[SOURCE INFORMATION Boundary: Start]

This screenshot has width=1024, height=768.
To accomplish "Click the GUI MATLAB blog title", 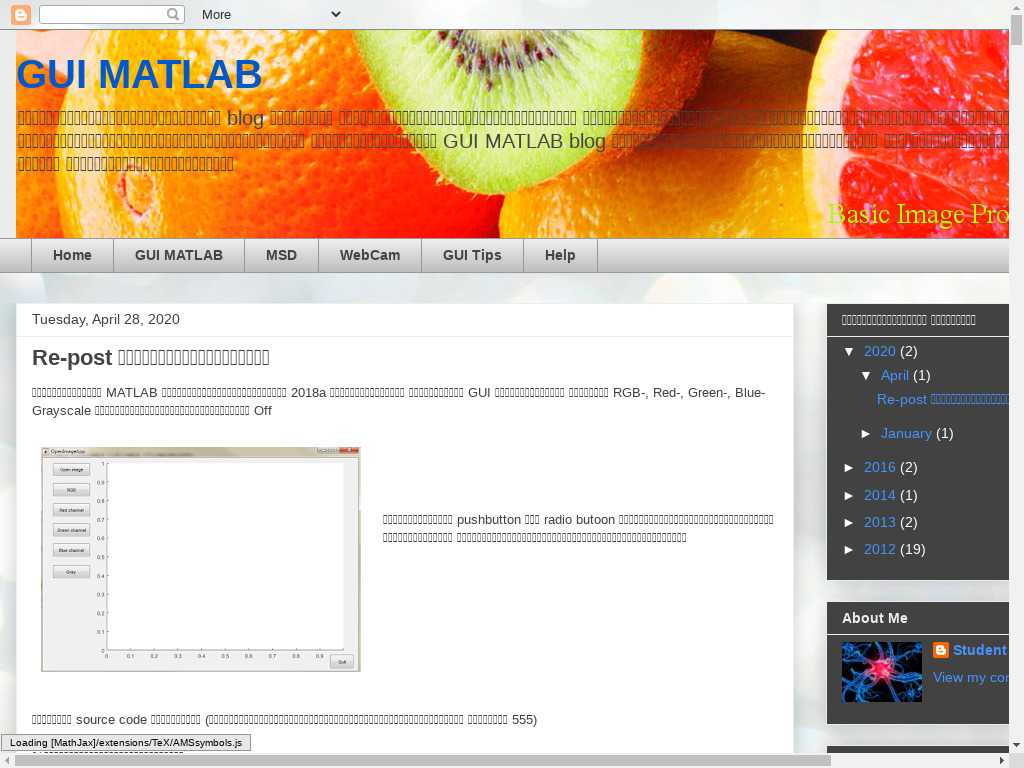I will [x=139, y=75].
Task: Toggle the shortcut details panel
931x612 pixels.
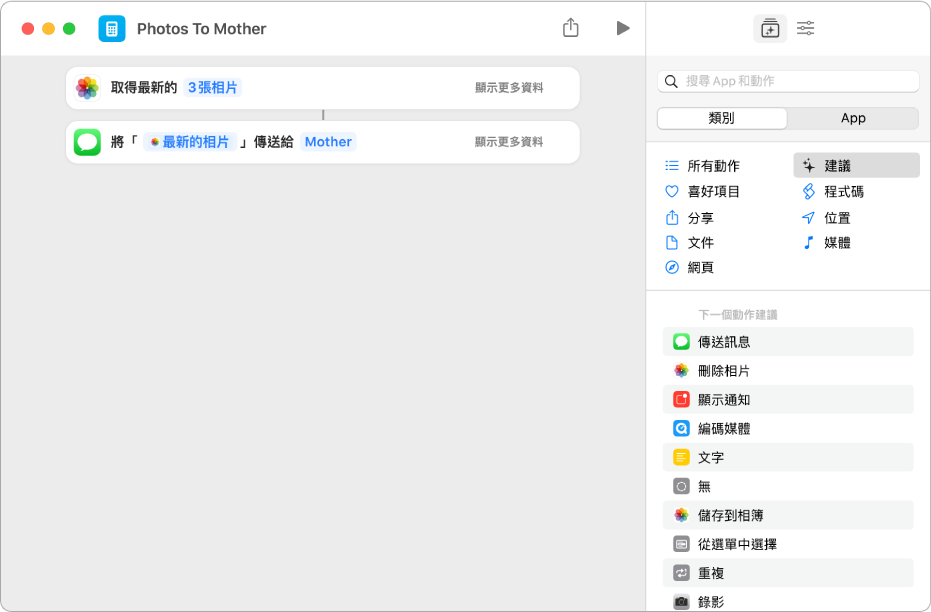Action: [805, 28]
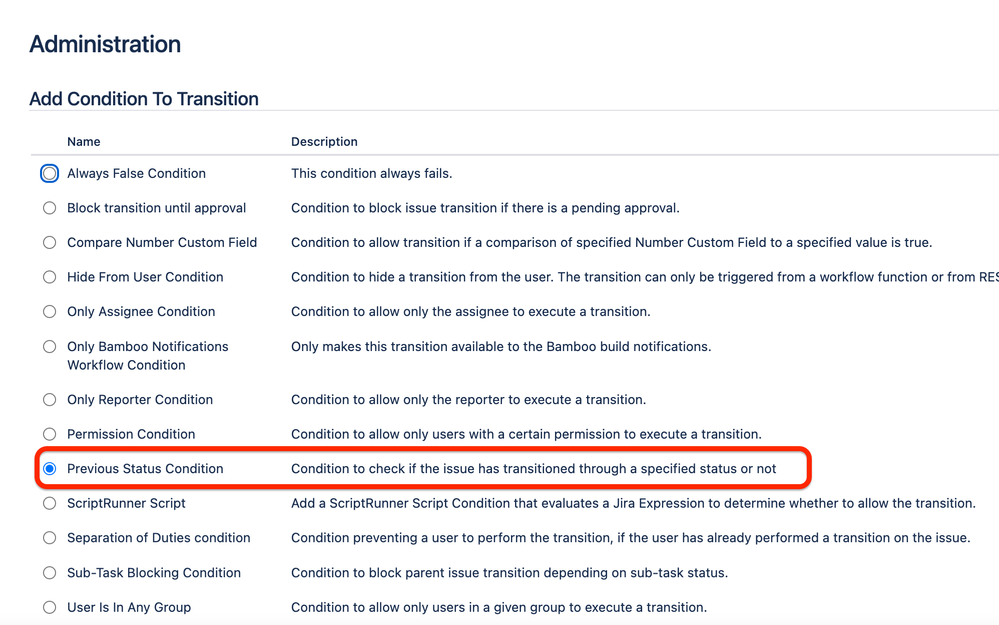The height and width of the screenshot is (625, 999).
Task: Select the Always False Condition radio button
Action: [x=49, y=173]
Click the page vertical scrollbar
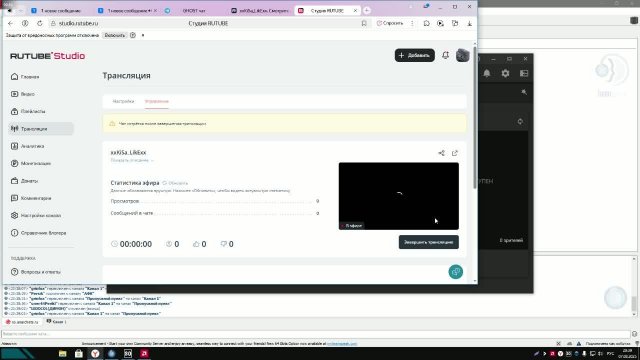 (x=475, y=118)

[SOURCE INFORMATION Boundary: End]

WHAT THE EXERCISE ASKS =>
Beginning at the line that contains "931x612 pixels." and ending at the last line of the data, return each line exactly; no picture belongs in the copy.

SOLUTION =>
931x612 pixels.
Action: [805, 28]
The height and width of the screenshot is (625, 999).
Task: Select the Always False Condition radio button
Action: [x=49, y=173]
Click the page vertical scrollbar
 (x=475, y=118)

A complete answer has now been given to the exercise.